Definitely NOT the most performant way to do this but as long as the selector is simple and the array isn't massive, it should work fine.

In Typescript

Array.prototype.unique = function<T>(this: T[], selector?: (item: T) => object): T[] {
   return this.filter((e, i) => this.findIndex((a) => {
      if (selector) {
        return selector(a) === selector(e);
      }
      return a === e;
    }) === i);
};

Solution 5

You can filter using a Set by only including elements with a property value that has not yet been added to the Set (after which it should be added to the Set). This can be accomplished in one line using the logical and operator (&&).
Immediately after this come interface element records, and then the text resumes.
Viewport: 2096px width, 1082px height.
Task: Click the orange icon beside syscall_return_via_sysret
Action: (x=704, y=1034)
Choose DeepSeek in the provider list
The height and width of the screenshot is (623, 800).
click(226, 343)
Below is a general function to obtain a unique array of objects based on a specific property (prop) from an array of objects (arr). Note that in the case of duplicates, only the first object with the property value will be retained.
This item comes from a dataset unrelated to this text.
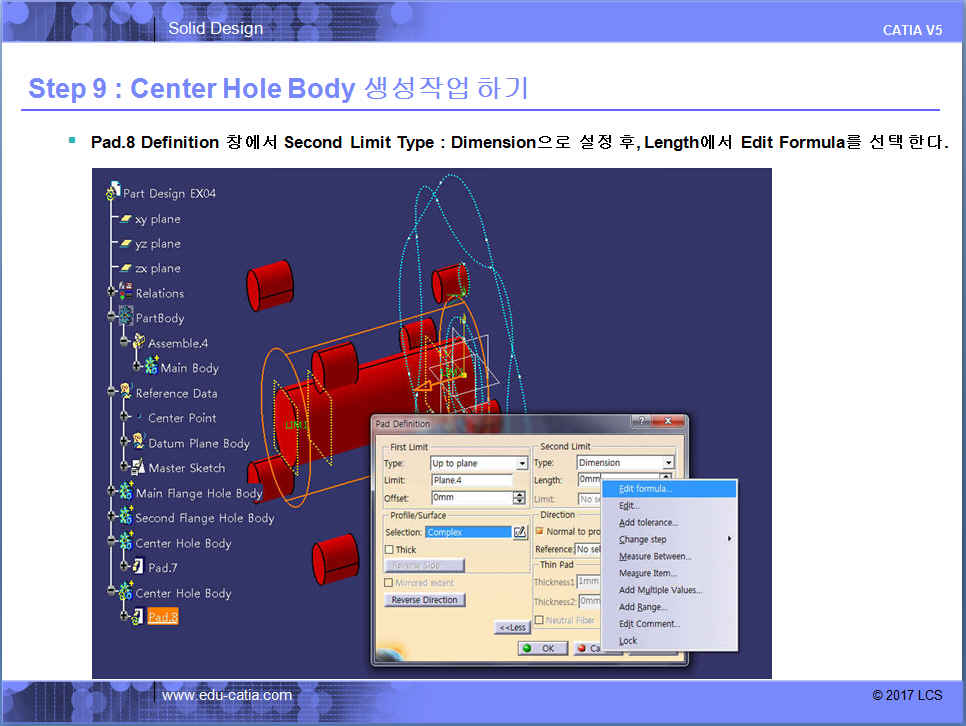Open the Second Limit Type dropdown

(x=668, y=463)
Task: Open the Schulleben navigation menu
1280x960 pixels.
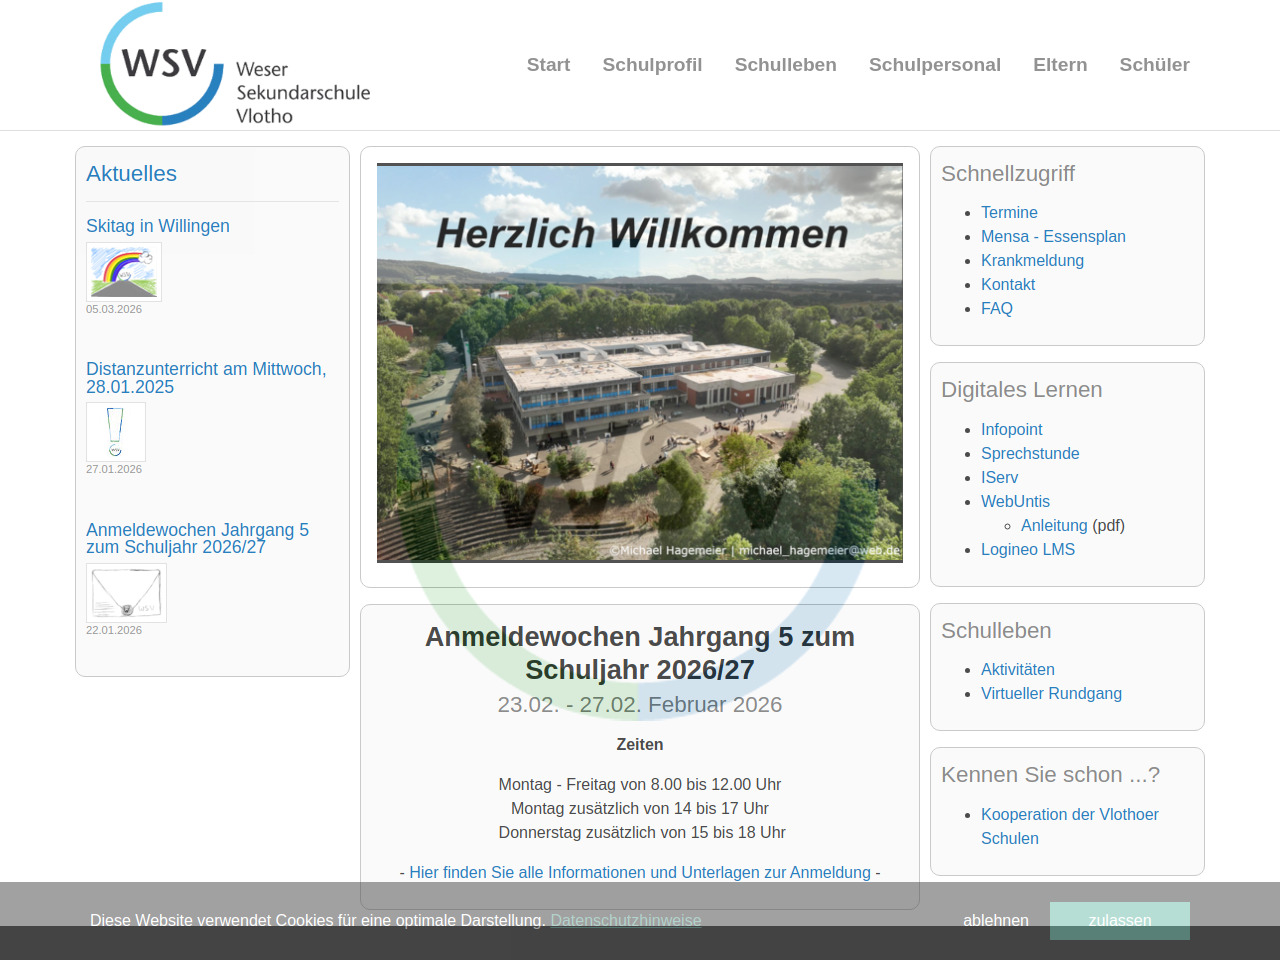Action: coord(785,65)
const getUniqueBy = (arr, prop) => {
  const set = new Set;
  return arr.filter(o => !set.has(o[prop]) && set.add(o[prop]));
};

Demo:

var places = [{
  lat: 12.123,
  lng: 13.213,
  city: 'New York'
}, {
  lat: 3.123,
  lng: 2.213,
  city: 'New York'
}, {
  lat: 3.123,
  lng: 4.123,
  city: 'Some City'
}];
const getUniqueBy = (arr, prop) => {
  const set = new Set;
  return arr.filter(o => !set.has(o[prop]) && set.add(o[prop]));
};
console.log(getUniqueBy(places, 'city'));

View more solutions

79,011

Author by

theblueone

Updated on February 19, 2022

Comments

theblueone about 2 years
I created an array of objects like so:
```
[
    {
        "lat": 12.123,
        "lng": 13.213,
        "city": "New York"
    },
    {
        "lat": 3.123,
        "lng": 2.213,
        "city": "New York"
    },
    {
        "lat": 1.513,
        "lng": 1.113,
        "city": "London"
    }
]
```
I'm trying to create a new array that filters the places to only contains objects that don't have the same city property (lat/lng duplicates are ok). Is there a built in JS or Jquery function to achieve this?